Em abril deste ano, a candidata, que é mulher trans, obteve uma decisão judicial que permitiu a realização do Teste de Aptidão Física (TAF) com os critérios femininos no concurso para soldado temporário da Polícia Militar de Santa Catarina. Após a autorização, ela realizou a prova, foi aprovada e teve o nome incluído na lista de classificados.
Natural do Piauí e atualmente moradora de Urubici, em Santa Catarina, Catherine é advogada e se identifica politicamente como de direita. Depois da aprovação no teste físico, ela avançou para a etapa de investigação social, procedimento utilizado pela corporação para avaliar a conduta e os antecedentes dos candidatos.

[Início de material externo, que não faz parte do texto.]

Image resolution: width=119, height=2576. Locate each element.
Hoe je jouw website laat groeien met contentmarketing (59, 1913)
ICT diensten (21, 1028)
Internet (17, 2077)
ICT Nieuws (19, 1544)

No entanto, acabou sendo considerada inapta nessa fase, o que motivou uma nova ação judicial. Segundo informações divulgadas, em 13 de junho um juiz determinou que a PMSC apresente, em até 48 horas, as razões formais para a reprovação e garantiu a reserva da vaga da candidata até a decisão definitiva do caso. O processo segue em análise no Tribunal de Justiça de Santa Catarina.
O caso reacende o debate sobre os critérios adotados em concursos públicos, especialmente em situações envolvendo identidade de gênero e a transparência dos processos de investigação social. Até o momento, não houve divulgação pública dos motivos que levaram à reprovação da candidata nessa etapa.